#### SUPPLIED TEXT
BEGIN

As a continent surrounded by three oceans, Australia has a fundamental interest in the legal regimes and norms that govern the oceans. Our maritime Exclusive Economic Zone, including waters surrounding our offshore territories, is the world’s third largest. Our marine resources are vital for our economy.
The world’s oceans face multiple stresses, including climate‑driven changes, pollution, over‑exploitation and habitat destruction. Australia is advocating a new international agreement, under the UN Convention on the Law of the Sea, on the conservation and sustainable use of marine biodiversity in the high seas.
We will also continue to work to enhance fisheries governance. As demand for fish products grows, current stocks will come under greater pressure, affecting food security, livelihoods and economic development across many regions. Depleted fish stocks in neighbouring regions degrade our own stocks and can motivate illegal fishing in Australian waters.
We will continue to work with our partners in regional fisheries management organisations to ensure the long‑term sustainability of fisheries resources. We will also tackle illegal, unreported and unregulated fishing, and monitor the status of fish stocks to provide industry with certainty over catch limits. We will continue to assist communities in our region, including through our development assistance, to sustainably manage fish stocks and marine ecosystems, and improve aquaculture production.
The Great Barrier Reef is the world’s largest coral reef and one of the natural wonders of the world. The Reef supports 64,000 full-time jobs and is worth $6.4 billion a year to our economy, mainly through tourism. Australia’s reputation is influenced by the status of the reef and how we manage it.
Like coral reefs everywhere, the Great Barrier Reef is under pressure including from warmer sea temperatures and ocean acidification caused by climate change, outbreaks of coral disease and crown-of-thorns starfish, and impacts from land run-off and fishing.
Australia’s efforts to protect the Great Barrier Reef through the Reef 2050 Plan build on more than 40 years experience and are backed by $2 billion in funding over the next decade. No undertaking of comparable scope, complexity and financial commitment has been attempted in a marine environment or World Heritage site anywhere else in the world. The World Heritage Committee recognised these efforts in 2017, endorsing Australia’s progress in implementing the Reef 2050 Plan.
Drawing on these efforts, Australia is helping drive international action to conserve the world’s coral reefs—through our support for the International Coral Reef Initiative, the work of our leading marine science institutions, and practical support to build capacity in partner countries to manage reefs sustainably.

END

#### SUPPLIED RECORDS
BEGIN

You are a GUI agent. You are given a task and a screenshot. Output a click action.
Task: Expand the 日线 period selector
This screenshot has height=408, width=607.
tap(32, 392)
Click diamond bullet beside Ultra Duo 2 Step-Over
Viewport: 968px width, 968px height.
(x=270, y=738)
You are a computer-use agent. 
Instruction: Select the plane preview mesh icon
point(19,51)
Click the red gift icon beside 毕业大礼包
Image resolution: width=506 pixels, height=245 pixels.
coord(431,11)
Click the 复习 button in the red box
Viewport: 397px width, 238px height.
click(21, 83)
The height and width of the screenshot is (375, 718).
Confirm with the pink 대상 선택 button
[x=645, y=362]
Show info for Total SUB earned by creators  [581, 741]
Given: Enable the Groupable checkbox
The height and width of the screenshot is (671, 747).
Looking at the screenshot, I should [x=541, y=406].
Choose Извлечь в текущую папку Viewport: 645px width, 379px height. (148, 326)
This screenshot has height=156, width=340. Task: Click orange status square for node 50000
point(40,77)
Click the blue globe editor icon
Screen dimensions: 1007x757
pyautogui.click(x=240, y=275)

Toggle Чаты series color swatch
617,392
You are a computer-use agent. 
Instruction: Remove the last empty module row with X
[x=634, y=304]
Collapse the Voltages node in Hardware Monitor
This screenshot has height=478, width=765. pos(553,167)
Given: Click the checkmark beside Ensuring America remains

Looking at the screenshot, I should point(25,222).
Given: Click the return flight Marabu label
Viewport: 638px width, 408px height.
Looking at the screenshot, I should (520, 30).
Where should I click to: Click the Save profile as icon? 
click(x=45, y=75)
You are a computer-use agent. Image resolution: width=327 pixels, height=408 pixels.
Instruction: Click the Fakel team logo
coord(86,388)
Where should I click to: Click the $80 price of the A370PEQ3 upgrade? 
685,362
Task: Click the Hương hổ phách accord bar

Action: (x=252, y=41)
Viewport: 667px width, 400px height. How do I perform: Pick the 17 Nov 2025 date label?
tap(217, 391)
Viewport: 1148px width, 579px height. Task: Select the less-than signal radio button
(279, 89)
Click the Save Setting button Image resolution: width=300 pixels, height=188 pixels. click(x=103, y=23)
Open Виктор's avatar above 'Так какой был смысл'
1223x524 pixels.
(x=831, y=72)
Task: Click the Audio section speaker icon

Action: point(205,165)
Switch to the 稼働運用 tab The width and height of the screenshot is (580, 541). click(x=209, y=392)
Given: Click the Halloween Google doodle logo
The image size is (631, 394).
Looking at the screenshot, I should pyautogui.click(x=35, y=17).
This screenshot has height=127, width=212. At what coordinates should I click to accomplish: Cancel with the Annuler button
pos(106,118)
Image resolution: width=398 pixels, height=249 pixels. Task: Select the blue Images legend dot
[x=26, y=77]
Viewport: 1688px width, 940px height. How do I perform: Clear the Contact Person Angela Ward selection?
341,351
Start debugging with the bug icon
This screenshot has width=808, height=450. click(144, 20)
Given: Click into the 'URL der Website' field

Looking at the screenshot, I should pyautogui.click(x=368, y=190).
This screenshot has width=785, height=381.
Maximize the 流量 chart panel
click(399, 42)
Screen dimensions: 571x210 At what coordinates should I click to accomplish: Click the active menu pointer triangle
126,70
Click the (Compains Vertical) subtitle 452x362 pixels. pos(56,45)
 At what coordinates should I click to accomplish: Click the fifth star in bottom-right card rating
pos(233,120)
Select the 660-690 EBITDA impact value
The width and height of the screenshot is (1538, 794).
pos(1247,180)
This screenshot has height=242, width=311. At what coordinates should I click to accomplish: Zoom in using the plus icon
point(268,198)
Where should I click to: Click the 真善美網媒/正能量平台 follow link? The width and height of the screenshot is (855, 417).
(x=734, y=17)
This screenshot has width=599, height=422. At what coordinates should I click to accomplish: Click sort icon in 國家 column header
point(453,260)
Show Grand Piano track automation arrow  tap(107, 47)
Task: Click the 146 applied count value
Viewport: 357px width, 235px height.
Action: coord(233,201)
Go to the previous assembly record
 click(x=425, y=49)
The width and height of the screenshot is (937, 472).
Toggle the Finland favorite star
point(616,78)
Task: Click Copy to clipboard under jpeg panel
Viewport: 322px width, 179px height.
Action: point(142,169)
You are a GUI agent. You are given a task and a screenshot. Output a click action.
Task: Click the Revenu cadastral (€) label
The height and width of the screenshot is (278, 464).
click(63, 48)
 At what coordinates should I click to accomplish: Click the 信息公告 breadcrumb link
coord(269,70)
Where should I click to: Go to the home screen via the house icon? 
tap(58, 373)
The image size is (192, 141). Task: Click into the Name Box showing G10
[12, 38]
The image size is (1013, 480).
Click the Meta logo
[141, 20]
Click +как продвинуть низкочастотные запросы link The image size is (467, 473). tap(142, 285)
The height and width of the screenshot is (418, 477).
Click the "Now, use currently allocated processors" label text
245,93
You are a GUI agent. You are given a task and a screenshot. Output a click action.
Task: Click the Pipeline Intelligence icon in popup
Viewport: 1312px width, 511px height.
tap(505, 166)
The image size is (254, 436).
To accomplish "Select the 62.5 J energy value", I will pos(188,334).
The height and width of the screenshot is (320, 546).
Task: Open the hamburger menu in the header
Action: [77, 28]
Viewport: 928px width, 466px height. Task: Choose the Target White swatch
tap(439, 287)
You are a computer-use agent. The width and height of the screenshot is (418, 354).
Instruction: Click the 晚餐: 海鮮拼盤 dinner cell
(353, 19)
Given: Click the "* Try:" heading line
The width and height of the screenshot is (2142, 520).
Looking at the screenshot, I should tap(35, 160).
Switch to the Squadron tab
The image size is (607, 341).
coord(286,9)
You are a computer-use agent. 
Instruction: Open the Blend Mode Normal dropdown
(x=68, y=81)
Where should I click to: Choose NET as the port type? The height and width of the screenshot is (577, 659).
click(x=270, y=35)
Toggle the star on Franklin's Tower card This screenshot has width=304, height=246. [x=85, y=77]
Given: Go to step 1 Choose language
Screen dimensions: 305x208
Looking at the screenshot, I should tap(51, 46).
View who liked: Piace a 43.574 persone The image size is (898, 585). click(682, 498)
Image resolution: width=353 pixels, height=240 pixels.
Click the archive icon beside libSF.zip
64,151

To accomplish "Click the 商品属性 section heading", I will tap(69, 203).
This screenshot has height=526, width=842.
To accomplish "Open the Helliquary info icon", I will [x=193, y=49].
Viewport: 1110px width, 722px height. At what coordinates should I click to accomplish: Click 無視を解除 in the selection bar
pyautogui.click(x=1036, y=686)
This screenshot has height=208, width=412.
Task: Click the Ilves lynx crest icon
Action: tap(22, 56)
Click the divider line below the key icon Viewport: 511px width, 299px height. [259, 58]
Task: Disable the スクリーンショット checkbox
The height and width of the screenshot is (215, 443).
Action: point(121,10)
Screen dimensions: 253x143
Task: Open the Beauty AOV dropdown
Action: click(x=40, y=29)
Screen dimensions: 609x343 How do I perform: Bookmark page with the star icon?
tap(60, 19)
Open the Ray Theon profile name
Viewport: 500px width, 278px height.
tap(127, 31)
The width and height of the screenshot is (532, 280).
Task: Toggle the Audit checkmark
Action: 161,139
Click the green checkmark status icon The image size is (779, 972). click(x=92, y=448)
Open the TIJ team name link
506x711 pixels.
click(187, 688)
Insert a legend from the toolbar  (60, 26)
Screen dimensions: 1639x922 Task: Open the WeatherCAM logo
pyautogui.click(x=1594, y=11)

END

#### TASKS FOR THIS EXERCISE
1 – Summarize the text on Australia and the oceans in two sentences.
2 – Answer these questions from the text on Australia and the oceans, one line each:
(a) How does Australia's Exclusive Economic Zone rank in size worldwide?
(b) How many full-time jobs does the Great Barrier Reef support?
(c) In what year did the World Heritage Committee endorse Australia's progress in implementing the Reef 2050 Plan?

#### RESULTS FOR EACH TASK
1 – Australia, a continent surrounded by three oceans with the world's third-largest Exclusive Economic Zone, is advocating a new agreement under the UN Convention on the Law of the Sea on high-seas marine biodiversity and is working with regional partners to keep fisheries sustainable and tackle illegal fishing. It is also protecting the Great Barrier Reef, which is under pressure from climate change and other threats, through the Reef 2050 Plan backed by $2 billion over the next decade, and is helping drive international action to conserve the world's coral reefs.

2 –
(a) It is the world's third largest.
(b) 64,000.
(c) 2017.